DAC – Meaning of Handling Error in 1.5 Bit ADC

dac

In the diagram shown bellow we have 1.5 bit ADC stage. We have Vin which is an analog signal and it could be translated as 00, 01, or 10.

In one bit we have only the option of 0 or 1. I can't see how it fixed an error, it's just dividing the range to more logical sections. I can't see any error fixing in here.

Is there simple practical example I could use to visualize how it happens?

enter image description here

Best Answer

Your figure shows one stage of a pipelined ADC. enter image description here

The "error correction" is not an analog operation, but rather a digital operation that resolves any contradictions among the outputs of the stages. It is a correction of the error of thresholds applied in the ADC.

It is not the thresholds that are then corrected, but the digital output of the ADC stages are digitally recalculated based on redundancy among them, effectively overcoming the threshold errors.

This "error" is not to be confused with the "residual" or "quantization error" after each stage.

Conceptually, if there are 7 1-bit stages without any overlap or redundancy, there would be a 7 bit output.

When assembling a 7 bit value from the digital output of 7 stages with overlap (14 bits total), there is some redundancy to contend with, since each stage produces 1.5 bits of overlapping resolution, and 2 bits of code.

Each 1.5 bit stage has one of three values: Digital Output (-1 , 0, or +1), coded by two bits (using 3 of 4 permutations).

  • +1 means "definitely well above the threshold"
  • -1 means "definitely well below the threshold"
  • 0 means "somewhere around the threshold"

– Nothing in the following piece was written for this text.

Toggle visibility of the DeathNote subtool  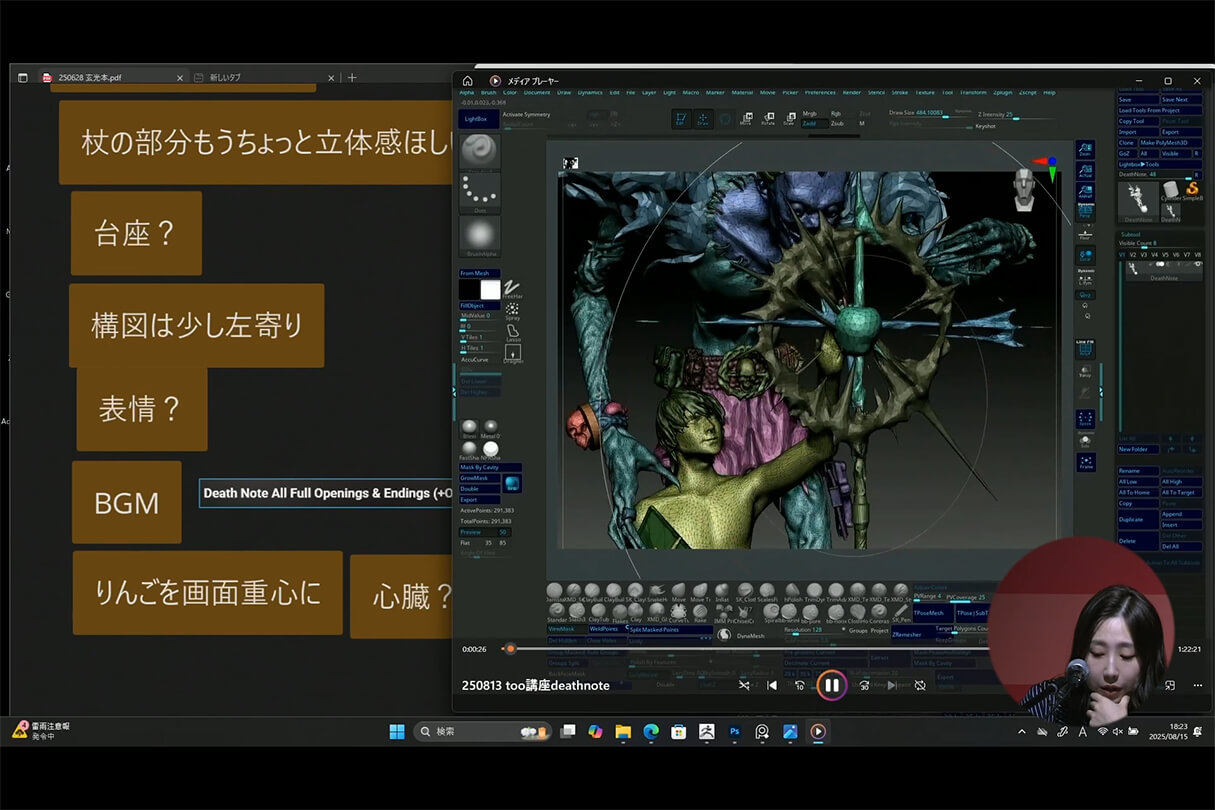(1197, 263)
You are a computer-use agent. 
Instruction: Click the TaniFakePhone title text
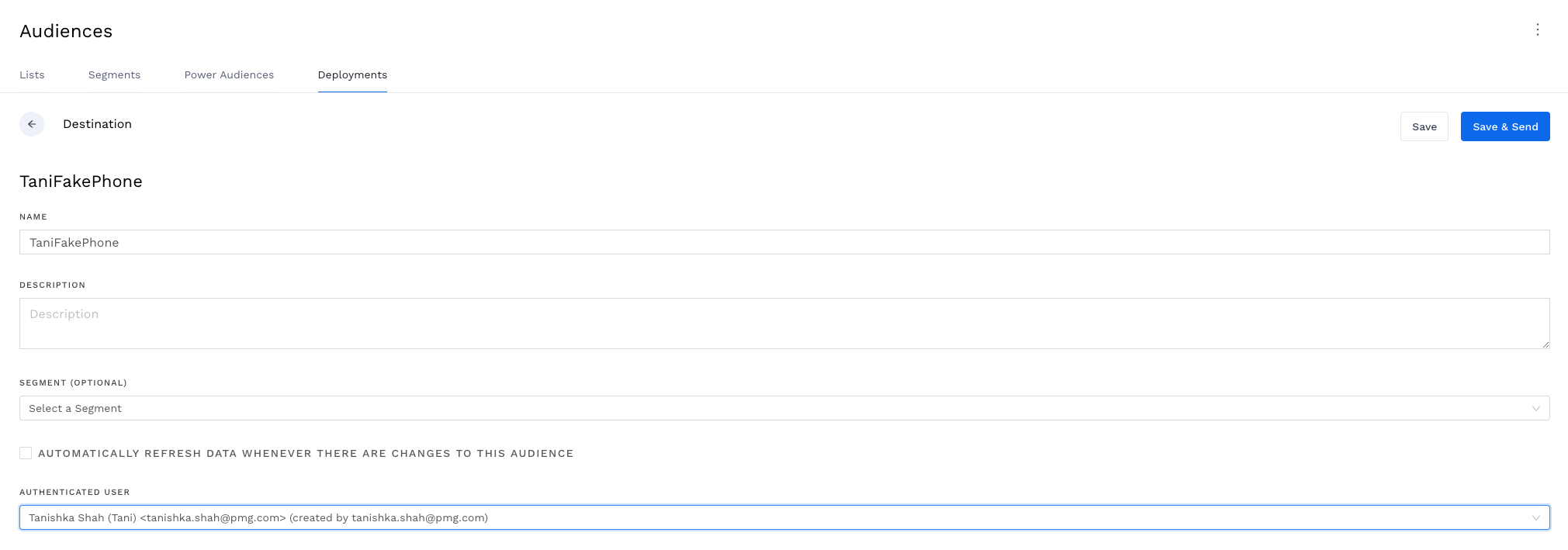[x=81, y=181]
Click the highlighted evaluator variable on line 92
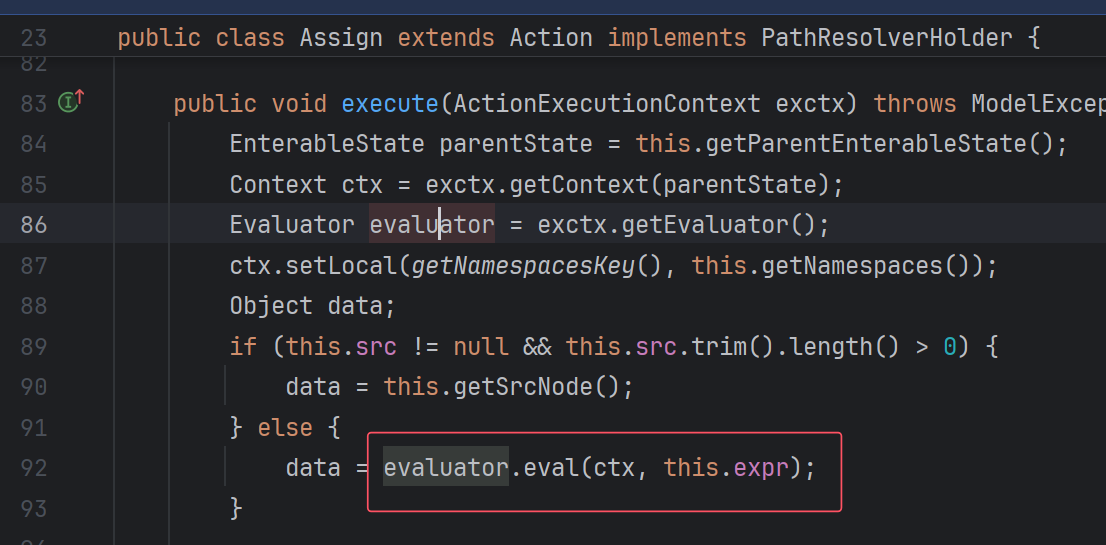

That "0" is tentative and will be resolved by the next stage, of which its output (again one of +1,-1,0) will be used by the "digital error correction" to resolve the uncertainty.

Here is a table, from the linked page below:

enter image description here

As an aside, the purpose of introducing the redundancy has to do with the accuracy of placing ADC comparator thresholds and the DAC output for residual subtractors. Clearly there should be no discrepancy between the decision threshold and the generated reference for the residual.

More:

https://www.maximintegrated.com/en/design/technical-documents/tutorials/1/1023.html

and

https://www.electronicdesign.com/technologies/analog/article/21775949/15bit-stages-in-pipeline-adcs (but figures are missing)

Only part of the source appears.